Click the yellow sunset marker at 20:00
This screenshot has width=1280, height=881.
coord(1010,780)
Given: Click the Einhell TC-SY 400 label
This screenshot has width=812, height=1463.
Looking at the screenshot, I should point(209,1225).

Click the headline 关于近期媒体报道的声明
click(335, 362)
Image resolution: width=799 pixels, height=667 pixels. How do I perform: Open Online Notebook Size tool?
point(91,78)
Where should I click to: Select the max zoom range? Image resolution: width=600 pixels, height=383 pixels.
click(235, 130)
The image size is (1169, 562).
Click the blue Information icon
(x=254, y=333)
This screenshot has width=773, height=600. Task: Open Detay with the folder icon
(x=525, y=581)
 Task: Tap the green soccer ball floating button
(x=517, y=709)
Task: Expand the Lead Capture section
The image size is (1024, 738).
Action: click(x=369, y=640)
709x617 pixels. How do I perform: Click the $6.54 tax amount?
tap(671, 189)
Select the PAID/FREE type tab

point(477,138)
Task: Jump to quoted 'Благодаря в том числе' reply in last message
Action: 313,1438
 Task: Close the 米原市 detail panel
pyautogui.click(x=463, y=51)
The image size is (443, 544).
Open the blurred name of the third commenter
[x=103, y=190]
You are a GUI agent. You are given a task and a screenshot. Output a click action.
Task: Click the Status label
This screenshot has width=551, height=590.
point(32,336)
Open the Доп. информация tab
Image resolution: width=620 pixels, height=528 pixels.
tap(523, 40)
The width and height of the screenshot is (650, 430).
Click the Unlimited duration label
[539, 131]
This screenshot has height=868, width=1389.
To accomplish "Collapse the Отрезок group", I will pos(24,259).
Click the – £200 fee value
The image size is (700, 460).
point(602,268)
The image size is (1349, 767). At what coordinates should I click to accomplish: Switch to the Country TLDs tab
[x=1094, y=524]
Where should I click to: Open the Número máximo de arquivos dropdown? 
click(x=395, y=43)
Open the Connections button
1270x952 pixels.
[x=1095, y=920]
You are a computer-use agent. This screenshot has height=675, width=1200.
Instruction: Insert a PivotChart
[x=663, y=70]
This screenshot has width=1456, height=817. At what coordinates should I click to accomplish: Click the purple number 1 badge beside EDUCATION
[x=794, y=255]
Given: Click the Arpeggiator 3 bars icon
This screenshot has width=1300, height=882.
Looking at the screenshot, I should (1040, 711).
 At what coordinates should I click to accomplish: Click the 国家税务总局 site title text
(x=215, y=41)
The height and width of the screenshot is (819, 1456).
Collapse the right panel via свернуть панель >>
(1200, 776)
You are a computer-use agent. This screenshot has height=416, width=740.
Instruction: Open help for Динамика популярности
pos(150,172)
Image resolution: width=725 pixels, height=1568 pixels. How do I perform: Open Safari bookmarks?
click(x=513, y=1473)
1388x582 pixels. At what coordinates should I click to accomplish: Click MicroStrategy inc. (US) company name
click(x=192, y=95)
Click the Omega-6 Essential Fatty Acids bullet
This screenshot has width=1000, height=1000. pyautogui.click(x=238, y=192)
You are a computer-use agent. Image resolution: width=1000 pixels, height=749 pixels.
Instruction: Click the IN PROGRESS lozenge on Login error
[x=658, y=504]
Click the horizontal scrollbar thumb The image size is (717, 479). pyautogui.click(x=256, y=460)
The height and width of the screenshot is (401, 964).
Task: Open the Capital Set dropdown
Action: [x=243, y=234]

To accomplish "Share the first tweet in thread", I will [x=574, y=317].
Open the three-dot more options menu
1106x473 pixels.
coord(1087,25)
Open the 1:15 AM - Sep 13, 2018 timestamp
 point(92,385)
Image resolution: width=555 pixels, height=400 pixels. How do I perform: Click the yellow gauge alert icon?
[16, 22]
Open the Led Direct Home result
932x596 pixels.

# # # #

What this task involves:
Return only the part of the records above that opens with the line containing "Instruction: Open help" and closes with the line containing "You are a computer-use agent. Image", ends included.

Exercise output:
Instruction: Open help for Динамика популярности
pos(150,172)
Image resolution: width=725 pixels, height=1568 pixels. How do I perform: Open Safari bookmarks?
click(x=513, y=1473)
1388x582 pixels. At what coordinates should I click to accomplish: Click MicroStrategy inc. (US) company name
click(x=192, y=95)
Click the Omega-6 Essential Fatty Acids bullet
This screenshot has width=1000, height=1000. pyautogui.click(x=238, y=192)
You are a computer-use agent. Image resolution: width=1000 pixels, height=749 pixels.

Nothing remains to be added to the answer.